Bağımsızlık öncesi aşama olan federasyon veya otonomi talepleri, artık açık açık dillendiriliyor. PKK’nın bağımsız devlet projesinden vazgeçtiği görüşü yanlıştır. Bu konuda Abdullah Öcalan’ın İtalya’da bulunduğu sırada Tayfun Talipoğlu’na anlattıkları ilginçtir: “Zaten Türkiye fazla büyümüş. Nüfus kaldıramıyor. Yani Kürtler gitsin kendini homojen etsin demek İstanbul’un kurtulması demektir.”
Kürtler’in İstanbul’dan Güneydoğu’ya göçü ve ‘kendini homojenleştirmesi’ hedeflenen devletin sosyal zeminini oluşturacaktır. Çünkü bugünkü haliyle Güneydoğu homojen değildir, değişik halklar bölgede birlikte yaşamaktadır. Kürtçe yayın taleplerine verilecek en iyi cevap, Kürtçe’nin (Kırmançı dilinin) Güneydoğu’nun ortak dili olmadığının altını çizmektir. Kürtçe, sadece bölgedeki dillerden bir dildir. 
6.Hatime: ‘Selanik Ekolü’ işe el atmış vaziyette
Bu konuda Türkiye Cumhuriyeti de, ileri adımlar atmış ve üniversitelerde Zazaca, Soranca, Kırmançca, Süryanice, Mahalli Arapçalar ve bu dillerin lehçeleri üzerinde ciddi araştırmalar yapılmalıdır.
Bu süreçte altını çizeceğimiz birinci konu, Güneydoğu’da tek bir dil konuşulmadığını işaret etmektir. Bu konuda Prof.Dr. Ahmet Buran’ın hazırladığı ‘Doğu ve Güneydoğu Anadolu’nun Dil Atlası’ önemli bir kaynaktır.
Yani Avrupa’nın emrettiği gibi, eğitime ve yayına geçiverilecek tek bir dil oluşumu yoktur. Lehçe ayrımı sınırlarının ötesinde dil olarak ifade edilebilecek ana dil öbekleri ile karşı karşıyayız. Yerel bir dili veya lehçeyi seçerek, diğer unsurlara da yayın veya eğitim dili olarak dayatmak da insan haklarıyla bağdaşır bir şey değildir.
12 çeşit Alevilik’ten üstseçkin Bektaşi tasarımı bir Aleviliğe Cem Vakfı sponsorluğunda devlet eliyle geçilirken, Kürtçe Dil Birliği’nin sağlanması görevi de Türkiye Cumhuriyeti’ne yıkılmış durumda.

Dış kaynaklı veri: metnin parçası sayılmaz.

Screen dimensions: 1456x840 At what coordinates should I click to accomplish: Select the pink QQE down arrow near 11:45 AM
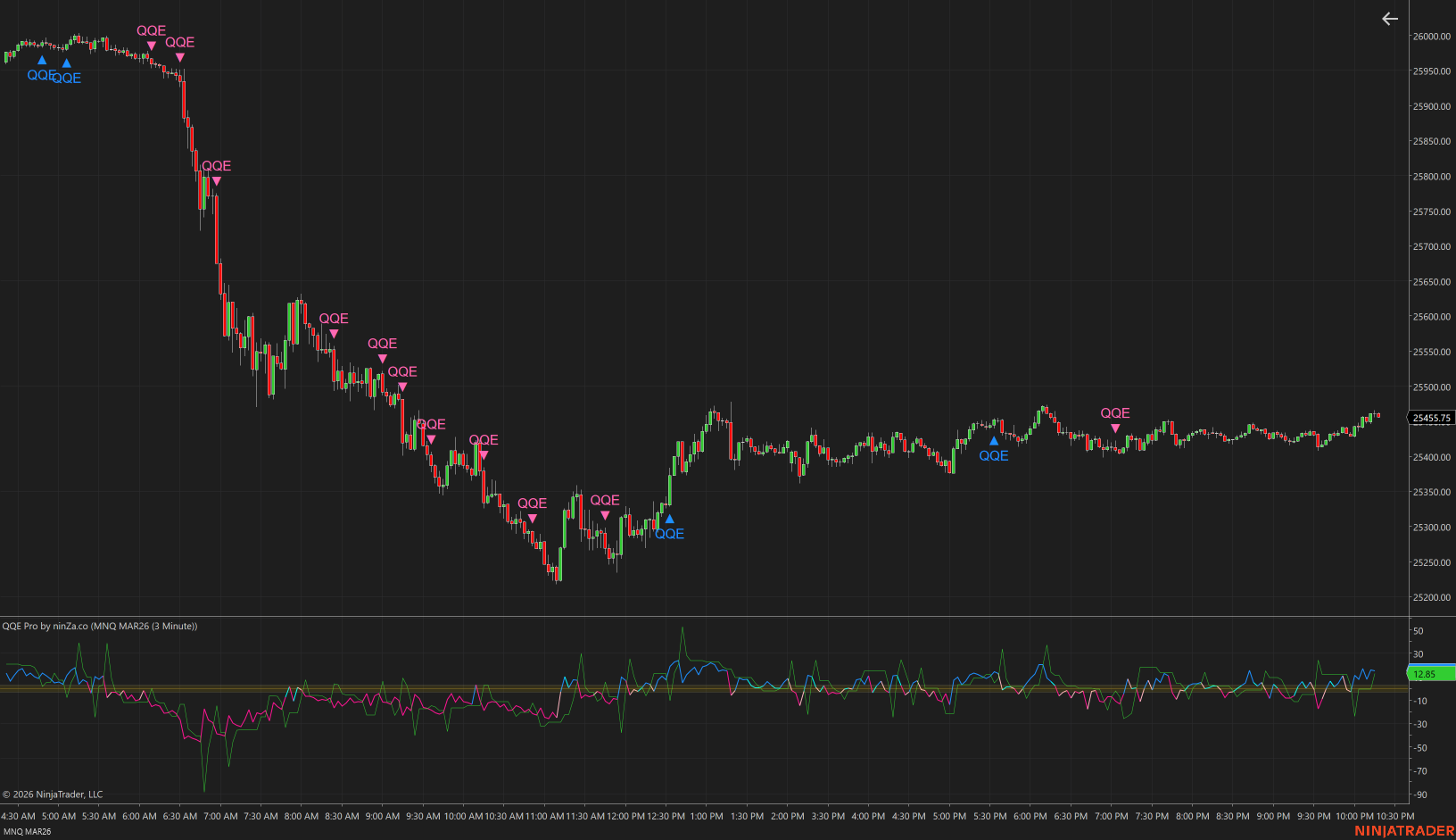pos(605,515)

Buradaki temel sorunuz, bilimi esas almadan yola çıkmış bulunmamız. Ne yazık ki, sahipsiz Türkiye Cumhuriyeti, bir ‘devlet aklı’yla yönetilmiyor. Günübirlik arayışlar içinde serseri mayın gibi dolanıyoruz.
Leyla Zana’nın buyurduğu “Silah Kürdün sigortasıdır” gerçeği karşısında, Kürtçe Dil Birliği’nin sağlanması görevini de üzerimize almış vaziyetteyiz. Zaten ‘Kürt Edebiyatı Antolojisi’ni TC’nin ilk Kültür Bakanı Talat Halman yayınladı. Kürtçe ilk müzikali de Haldun Dormen sahneye koydu. ‘Selanik Ekolü’ işe el atmış vaziyette.
Bir gizli el, açık açık yeni bir devlet inşa ediyor.